On Thu, May 11, 2023 at 11:24 AM Axel Rasmussen axelrasmussen@google.com wrote:
So the basic way to use this new feature is:
- On the new host, the guest's memory is registered with userfaultfd, in either MISSING or MINOR mode (doesn't really matter for this purpose).
- On any first access, we get a userfaultfd event. At this point we can communicate with the old host to find out if the page was poisoned.
- If so, we can respond with a UFFDIO_SIGBUS - this places a swap marker so any future accesses will SIGBUS. Because the pte is now "present", future accesses won't generate more userfaultfd events, they'll just SIGBUS directly.
I want to clarify the SIGBUS mechanism here when KVM is involved, keeping in mind that we need to be able to inject an MCE into the guest for this to be useful.
1. vCPU gets an EPT violation --> KVM attempts GUP. 2. GUP finds a PTE_MARKER_UFFD_SIGBUS and returns VM_FAULT_SIGBUS. 3. KVM finds that GUP failed and returns -EFAULT.
This is different than if GUP found poison, in which case KVM will actually queue up a SIGBUS *containing the address of the fault*, and userspace can use it to inject an appropriate MCE into the guest. With UFFDIO_SIGBUS, we are missing the address!

◆ SHORT PROBLEM A: Update the dataset rows from the line containing "Email me when" down to the end of the rows, replacing "Download" with "Install" and keeping everything else unchanged.
The rows below have no connection to the mailing-list discussion above.

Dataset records
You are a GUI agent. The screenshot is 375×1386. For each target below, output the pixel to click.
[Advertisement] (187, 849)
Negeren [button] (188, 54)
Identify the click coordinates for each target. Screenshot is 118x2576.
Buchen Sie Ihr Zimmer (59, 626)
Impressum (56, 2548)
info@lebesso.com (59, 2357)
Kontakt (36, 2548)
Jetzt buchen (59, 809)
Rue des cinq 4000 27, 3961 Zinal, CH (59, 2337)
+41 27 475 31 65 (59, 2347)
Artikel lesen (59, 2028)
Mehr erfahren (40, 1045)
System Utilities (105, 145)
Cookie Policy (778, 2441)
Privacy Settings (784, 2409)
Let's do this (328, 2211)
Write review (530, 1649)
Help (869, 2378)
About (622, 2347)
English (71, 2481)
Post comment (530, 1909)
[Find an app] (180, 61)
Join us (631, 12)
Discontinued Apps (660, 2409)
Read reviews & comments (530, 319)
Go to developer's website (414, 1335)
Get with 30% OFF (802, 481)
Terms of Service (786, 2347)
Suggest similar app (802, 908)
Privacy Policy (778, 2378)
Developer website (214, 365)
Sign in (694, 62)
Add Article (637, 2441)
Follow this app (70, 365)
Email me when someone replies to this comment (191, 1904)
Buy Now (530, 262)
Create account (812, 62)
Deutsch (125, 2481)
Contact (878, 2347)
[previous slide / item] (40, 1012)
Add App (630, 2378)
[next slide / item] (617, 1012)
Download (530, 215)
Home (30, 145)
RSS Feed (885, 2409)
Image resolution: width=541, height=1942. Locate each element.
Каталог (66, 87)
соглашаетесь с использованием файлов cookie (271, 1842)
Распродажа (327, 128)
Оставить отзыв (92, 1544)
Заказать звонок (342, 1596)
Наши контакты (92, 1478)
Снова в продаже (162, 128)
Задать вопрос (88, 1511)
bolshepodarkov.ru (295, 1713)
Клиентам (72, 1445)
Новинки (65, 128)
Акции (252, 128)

◆ SHORT PROBLEM B: Continue the mailing-list discussion of UFFDIO_SIGBUS and KVM from the point where it stops.

◆ RIGHT ANSWER A:
Email me when someone replies to this comment (191, 1904)
Buy Now (530, 262)
Create account (812, 62)
Deutsch (125, 2481)
Contact (878, 2347)
[previous slide / item] (40, 1012)
Add App (630, 2378)
[next slide / item] (617, 1012)
Install (530, 215)
Home (30, 145)
RSS Feed (885, 2409)
Image resolution: width=541, height=1942. Locate each element.
Каталог (66, 87)
соглашаетесь с использованием файлов cookie (271, 1842)
Распродажа (327, 128)
Оставить отзыв (92, 1544)
Заказать звонок (342, 1596)
Наши контакты (92, 1478)
Снова в продаже (162, 128)
Задать вопрос (88, 1511)
bolshepodarkov.ru (295, 1713)
Клиентам (72, 1445)
Новинки (65, 128)
Акции (252, 128)

◆ RIGHT ANSWER B:
I see three options: 1. Make KVM_RUN queue up a signal for any VM_FAULT_SIGBUS. I think this is pointless. 2. Don't have UFFDIO_SIGBUS install a PTE entry, but instead have a UFFDIO_WAKE_MODE_SIGBUS, where upon waking, we return VM_FAULT_SIGBUS instead of VM_FAULT_RETRY. We will keep getting userfaults on repeated accesses, just like how we get repeated signals for real poison. 3. Use this in conjunction with the additional KVM EFAULT info that Anish proposed (the first part of [1]).
I think option 3 is fine. :)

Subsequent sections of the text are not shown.